A Brisbane koala colony that was near collapse has not only recovered but more than doubled through a new way of dealing with the disease that threatens the endangered animals: chlamydia.

In 2019, 60% of the Belmont Hill Reserve colony was infected and there was just one healthy breeding female.

"The population was crashing," University of Queensland Head Researcher Sean FitzGibbon said.

"Now, we've got numerous females that are reproducing ... and there's now the likelihood that the colony will exist long into the future."

Dr FitzGibbon led a team of three, including two ecologists and a wildlife vet, to develop the new management approach.

They hope to roll it out to at least a dozen colonies in steep decline, but the approach is costly and time consuming.

What are they doing differently to save koalas?

A huge amount of time, money, and effort goes into treating sick koalas around Australia, but efforts are largely ‘fingers crossed’, opportunistic, and ‘ad hoc’ in nature.

The researchers took what they believed to be the first ‘systematic’ approach to wiping out the sexually transmitted infection and reviving the population.

Sick koalas are treated in the field by a vet, who assesses whether they're infected.

Some of them needed to be euthanised straight away. The aim was to rid the colony of infected animals.

Despite the colony plummeting to just seven since the program's start, with successful breeding in the wild and the injection of four healthy koalas rescued from other areas, the population has doubled to 15 in just two years.

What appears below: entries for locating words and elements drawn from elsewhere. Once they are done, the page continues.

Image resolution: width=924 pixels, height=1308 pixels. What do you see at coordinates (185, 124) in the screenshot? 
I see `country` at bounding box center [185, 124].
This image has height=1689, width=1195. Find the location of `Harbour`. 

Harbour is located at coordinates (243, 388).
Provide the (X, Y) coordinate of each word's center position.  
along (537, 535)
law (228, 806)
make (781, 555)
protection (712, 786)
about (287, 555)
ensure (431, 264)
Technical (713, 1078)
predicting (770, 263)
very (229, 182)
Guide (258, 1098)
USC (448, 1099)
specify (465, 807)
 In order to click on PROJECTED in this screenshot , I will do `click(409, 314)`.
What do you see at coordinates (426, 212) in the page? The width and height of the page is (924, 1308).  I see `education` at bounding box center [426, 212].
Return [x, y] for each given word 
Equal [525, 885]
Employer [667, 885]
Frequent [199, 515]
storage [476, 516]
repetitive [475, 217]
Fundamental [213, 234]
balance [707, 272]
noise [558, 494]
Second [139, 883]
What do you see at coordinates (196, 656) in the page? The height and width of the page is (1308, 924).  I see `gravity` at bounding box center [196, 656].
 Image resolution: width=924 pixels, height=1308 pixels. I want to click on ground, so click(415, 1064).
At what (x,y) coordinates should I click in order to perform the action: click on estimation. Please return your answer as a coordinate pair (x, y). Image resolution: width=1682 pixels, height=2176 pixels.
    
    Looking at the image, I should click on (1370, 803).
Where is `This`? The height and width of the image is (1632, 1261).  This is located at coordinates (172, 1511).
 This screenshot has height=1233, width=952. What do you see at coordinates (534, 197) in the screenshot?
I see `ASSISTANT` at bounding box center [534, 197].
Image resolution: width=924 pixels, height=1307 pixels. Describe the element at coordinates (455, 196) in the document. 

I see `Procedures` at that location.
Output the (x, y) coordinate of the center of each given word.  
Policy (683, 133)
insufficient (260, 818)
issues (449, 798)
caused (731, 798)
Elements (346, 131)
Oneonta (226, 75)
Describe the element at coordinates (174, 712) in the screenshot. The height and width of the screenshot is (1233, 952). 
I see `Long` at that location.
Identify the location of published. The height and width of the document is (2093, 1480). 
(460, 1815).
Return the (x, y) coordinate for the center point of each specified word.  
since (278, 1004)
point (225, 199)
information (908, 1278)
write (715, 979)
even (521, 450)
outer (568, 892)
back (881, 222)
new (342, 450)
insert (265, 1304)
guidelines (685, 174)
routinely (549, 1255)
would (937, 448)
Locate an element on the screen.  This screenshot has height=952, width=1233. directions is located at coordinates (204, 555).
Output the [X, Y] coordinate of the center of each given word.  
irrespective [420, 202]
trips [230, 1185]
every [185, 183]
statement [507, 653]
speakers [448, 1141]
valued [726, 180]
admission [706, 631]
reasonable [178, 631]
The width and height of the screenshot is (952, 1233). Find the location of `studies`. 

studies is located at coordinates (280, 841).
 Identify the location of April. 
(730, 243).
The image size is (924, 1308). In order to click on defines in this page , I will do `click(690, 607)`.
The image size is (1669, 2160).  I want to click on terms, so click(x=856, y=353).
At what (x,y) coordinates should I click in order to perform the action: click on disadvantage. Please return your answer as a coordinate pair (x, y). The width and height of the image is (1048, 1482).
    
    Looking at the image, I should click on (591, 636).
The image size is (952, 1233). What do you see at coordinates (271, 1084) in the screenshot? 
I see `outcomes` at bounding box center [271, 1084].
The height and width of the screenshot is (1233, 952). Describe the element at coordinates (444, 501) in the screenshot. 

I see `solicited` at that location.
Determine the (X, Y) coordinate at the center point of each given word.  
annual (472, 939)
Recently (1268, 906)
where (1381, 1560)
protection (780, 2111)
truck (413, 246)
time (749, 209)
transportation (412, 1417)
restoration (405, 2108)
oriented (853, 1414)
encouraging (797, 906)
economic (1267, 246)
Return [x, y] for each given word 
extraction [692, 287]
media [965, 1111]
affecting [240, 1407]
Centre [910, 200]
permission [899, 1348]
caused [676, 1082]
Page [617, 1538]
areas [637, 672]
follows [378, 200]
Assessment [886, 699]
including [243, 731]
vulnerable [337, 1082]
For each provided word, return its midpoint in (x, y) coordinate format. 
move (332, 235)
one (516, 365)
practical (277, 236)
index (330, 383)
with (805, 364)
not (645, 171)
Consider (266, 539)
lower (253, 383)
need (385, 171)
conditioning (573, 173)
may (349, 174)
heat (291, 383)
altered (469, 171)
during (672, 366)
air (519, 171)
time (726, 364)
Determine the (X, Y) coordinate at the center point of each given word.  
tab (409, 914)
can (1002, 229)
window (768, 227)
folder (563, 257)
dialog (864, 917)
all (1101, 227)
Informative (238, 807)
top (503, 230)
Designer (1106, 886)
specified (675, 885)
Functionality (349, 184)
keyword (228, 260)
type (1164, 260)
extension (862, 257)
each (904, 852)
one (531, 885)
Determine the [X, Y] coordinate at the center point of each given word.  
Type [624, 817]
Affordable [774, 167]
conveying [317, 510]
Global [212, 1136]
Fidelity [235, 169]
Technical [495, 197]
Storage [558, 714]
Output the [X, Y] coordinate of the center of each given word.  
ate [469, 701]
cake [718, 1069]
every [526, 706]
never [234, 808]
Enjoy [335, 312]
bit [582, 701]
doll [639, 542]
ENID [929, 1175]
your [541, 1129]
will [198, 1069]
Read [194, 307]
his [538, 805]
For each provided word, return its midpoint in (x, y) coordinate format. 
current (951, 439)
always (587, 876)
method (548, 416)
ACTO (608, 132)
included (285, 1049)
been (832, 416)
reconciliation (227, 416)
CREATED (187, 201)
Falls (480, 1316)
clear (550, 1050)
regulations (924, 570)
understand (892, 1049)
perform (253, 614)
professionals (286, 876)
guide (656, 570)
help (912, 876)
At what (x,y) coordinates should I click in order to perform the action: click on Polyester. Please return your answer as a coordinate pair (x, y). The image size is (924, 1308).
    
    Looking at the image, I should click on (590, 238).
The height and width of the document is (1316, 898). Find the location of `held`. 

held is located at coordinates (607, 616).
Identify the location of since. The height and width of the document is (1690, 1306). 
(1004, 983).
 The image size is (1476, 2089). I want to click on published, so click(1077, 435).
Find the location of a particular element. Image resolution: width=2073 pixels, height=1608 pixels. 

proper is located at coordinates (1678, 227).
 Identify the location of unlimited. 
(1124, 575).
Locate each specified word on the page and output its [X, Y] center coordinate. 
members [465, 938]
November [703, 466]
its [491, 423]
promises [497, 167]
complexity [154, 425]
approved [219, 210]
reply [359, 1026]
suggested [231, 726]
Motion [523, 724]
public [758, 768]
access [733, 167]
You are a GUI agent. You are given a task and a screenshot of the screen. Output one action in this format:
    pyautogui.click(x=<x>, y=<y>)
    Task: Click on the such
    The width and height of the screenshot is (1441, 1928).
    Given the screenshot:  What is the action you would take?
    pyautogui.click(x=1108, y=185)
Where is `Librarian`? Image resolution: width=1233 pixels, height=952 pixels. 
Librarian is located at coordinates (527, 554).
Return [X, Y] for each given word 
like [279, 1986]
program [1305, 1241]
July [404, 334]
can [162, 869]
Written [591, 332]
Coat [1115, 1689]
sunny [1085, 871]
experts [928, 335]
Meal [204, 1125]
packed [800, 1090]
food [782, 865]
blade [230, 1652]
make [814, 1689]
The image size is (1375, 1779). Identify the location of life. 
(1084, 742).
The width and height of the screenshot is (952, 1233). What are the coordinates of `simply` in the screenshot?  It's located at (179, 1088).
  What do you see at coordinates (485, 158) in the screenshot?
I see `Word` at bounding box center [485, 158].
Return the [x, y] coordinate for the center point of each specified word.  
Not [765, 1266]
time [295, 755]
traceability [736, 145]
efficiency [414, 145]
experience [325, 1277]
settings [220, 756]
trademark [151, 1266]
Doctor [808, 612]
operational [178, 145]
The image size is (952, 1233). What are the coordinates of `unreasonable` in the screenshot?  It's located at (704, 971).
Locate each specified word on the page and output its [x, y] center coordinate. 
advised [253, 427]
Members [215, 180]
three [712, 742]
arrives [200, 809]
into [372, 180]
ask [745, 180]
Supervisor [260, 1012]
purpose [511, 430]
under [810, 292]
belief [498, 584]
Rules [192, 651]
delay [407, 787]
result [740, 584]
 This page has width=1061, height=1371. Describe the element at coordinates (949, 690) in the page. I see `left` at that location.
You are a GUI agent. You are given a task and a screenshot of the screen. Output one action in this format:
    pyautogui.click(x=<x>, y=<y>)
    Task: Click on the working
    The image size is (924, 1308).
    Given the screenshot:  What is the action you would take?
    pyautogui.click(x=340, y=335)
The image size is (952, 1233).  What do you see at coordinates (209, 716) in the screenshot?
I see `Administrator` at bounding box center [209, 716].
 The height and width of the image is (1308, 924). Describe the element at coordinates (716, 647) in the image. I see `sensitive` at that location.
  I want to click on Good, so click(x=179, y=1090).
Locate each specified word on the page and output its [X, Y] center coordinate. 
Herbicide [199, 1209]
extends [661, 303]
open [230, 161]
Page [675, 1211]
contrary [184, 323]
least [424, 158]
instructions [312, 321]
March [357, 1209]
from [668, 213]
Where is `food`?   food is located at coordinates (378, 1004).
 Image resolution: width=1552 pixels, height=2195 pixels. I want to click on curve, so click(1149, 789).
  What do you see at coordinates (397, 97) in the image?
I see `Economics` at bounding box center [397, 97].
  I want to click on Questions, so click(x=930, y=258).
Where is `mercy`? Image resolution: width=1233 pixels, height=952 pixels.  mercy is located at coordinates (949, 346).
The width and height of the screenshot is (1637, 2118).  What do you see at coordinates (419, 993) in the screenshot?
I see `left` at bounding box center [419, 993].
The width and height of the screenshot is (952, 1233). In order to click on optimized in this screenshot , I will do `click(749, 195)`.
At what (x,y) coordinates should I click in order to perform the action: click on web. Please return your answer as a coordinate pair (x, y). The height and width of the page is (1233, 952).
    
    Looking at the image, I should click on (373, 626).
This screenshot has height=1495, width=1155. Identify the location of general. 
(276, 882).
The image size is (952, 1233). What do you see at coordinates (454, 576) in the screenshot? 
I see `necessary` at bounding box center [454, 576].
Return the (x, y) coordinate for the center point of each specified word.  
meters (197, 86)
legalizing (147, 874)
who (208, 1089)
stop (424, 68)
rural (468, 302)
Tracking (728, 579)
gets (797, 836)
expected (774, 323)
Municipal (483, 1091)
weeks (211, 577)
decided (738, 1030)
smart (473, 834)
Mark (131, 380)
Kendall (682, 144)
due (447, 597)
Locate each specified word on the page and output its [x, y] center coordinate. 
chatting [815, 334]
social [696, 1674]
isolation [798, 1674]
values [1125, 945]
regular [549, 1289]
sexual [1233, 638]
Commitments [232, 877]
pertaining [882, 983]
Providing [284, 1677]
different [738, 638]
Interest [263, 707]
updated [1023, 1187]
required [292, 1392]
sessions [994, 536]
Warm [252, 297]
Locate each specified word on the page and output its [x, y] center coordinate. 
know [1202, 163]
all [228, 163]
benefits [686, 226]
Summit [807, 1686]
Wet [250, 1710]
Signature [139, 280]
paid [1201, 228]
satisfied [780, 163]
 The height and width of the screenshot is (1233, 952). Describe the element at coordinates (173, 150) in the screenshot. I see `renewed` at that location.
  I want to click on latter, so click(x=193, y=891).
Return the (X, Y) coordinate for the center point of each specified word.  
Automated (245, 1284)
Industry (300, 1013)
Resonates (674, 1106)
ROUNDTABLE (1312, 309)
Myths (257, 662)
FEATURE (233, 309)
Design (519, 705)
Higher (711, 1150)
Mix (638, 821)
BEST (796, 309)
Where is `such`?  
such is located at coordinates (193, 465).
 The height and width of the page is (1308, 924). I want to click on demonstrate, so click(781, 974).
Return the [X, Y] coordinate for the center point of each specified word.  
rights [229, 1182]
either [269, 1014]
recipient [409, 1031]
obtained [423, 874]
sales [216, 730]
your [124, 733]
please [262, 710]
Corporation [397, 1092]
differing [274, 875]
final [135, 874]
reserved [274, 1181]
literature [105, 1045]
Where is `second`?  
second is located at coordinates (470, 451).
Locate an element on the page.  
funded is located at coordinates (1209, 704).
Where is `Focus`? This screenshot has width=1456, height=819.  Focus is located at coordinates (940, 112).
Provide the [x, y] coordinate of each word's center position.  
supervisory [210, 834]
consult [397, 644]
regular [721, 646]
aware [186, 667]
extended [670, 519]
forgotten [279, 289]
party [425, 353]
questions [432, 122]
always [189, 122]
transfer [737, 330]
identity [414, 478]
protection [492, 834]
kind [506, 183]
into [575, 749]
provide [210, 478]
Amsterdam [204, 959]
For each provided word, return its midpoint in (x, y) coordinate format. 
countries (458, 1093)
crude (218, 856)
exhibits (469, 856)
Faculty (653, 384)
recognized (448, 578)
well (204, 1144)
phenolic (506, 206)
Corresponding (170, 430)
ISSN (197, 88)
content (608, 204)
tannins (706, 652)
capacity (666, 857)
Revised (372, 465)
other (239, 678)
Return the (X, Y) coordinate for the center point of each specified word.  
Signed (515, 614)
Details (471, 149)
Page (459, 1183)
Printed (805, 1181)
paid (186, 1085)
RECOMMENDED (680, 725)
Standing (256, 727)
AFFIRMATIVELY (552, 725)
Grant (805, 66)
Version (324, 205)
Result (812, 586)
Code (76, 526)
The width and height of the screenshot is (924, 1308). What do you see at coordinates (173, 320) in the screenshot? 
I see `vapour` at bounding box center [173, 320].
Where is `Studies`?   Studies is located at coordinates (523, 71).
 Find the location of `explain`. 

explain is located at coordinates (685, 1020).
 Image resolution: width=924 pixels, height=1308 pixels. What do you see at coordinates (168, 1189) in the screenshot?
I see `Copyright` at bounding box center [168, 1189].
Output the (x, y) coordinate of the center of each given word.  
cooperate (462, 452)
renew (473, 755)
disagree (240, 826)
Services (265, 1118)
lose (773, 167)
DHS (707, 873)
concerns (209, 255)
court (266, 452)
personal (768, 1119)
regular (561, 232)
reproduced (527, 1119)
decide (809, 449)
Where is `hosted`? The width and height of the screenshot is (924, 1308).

“Over one to two generations of breeding, you start to get an acceleration, as you don't have those infertile animals impeding the population growth,” vet Amber Gillett said.

"We don't want to claim we've wiped chlamydia out entirely, but we may have.

"There's always the possibility that there is another koala out there that we haven't found."

Where else would this be successful?

The Belmont Hill Reserve is almost a closed colony, hemmed in by suburbia, a motorway, and a busy thoroughfare.

Researchers say the project could work in other populations that were similarly closed off and therefore almost negating the risk that chlamydia would be re-introduced.

The program would not be as successful in a sprawling national park.

The researchers also examined if there are areas in the reserve that the koalas gravitate to, if and when they cross roads, and what each koala's travelling range is (to determine how much bushland would be needed to sustain one).

The researchers are now calling on the Queensland government and local councils to work together to get koala survey teams to take a more strategic approach to treating sick koalas and conserving them.

A key to the program’s success has been having a vet accompany the survey team and do on-site assessments and detecting the disease even at low levels.